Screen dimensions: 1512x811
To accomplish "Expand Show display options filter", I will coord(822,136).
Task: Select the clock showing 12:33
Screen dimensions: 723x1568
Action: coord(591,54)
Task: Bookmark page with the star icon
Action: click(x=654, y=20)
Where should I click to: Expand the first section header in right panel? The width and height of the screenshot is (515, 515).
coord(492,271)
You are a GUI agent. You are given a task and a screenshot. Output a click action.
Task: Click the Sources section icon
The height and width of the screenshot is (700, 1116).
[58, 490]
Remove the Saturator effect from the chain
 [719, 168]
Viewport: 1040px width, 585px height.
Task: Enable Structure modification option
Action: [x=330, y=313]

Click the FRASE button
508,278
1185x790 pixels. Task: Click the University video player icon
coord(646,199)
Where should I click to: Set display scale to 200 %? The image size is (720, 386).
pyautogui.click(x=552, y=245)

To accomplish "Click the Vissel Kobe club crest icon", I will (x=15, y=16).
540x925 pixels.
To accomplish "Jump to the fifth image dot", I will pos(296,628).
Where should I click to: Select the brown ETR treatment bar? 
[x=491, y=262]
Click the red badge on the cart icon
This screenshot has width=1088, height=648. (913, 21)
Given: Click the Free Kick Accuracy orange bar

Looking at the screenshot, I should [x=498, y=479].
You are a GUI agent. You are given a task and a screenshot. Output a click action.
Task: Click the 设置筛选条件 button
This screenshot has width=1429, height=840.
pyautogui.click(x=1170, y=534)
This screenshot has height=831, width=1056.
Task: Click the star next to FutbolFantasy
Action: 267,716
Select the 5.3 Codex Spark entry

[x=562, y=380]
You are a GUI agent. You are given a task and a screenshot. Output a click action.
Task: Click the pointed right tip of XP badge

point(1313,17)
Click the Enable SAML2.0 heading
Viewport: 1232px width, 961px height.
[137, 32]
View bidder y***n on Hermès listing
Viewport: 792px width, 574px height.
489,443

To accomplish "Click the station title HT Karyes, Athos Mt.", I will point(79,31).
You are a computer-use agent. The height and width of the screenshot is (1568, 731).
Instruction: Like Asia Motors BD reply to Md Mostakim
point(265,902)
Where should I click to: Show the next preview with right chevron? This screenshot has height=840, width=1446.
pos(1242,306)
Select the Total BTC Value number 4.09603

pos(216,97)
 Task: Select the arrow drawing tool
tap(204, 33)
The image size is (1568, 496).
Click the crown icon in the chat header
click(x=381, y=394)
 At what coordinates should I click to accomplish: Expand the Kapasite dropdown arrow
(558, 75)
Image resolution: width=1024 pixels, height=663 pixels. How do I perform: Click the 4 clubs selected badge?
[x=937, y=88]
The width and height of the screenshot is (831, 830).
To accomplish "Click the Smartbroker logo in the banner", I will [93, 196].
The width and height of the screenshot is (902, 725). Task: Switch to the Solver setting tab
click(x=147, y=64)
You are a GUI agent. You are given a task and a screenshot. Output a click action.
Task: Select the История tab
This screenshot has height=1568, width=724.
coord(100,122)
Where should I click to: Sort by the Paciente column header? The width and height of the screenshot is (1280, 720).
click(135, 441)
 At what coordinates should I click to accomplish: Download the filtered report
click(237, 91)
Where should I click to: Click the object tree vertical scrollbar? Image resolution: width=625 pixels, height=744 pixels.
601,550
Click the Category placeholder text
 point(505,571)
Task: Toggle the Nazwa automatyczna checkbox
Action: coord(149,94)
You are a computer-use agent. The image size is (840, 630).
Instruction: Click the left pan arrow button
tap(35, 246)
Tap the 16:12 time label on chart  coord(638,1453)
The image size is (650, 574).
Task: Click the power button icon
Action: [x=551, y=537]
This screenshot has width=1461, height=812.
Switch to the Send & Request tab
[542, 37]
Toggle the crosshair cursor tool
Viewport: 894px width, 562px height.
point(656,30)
⁂
Work required: Start at the line containing "Toggle the crosshair cursor tool" and copy each line through the last one in the records, exactly and with nothing added.

Completed exercise:
Toggle the crosshair cursor tool
Viewport: 894px width, 562px height.
point(656,30)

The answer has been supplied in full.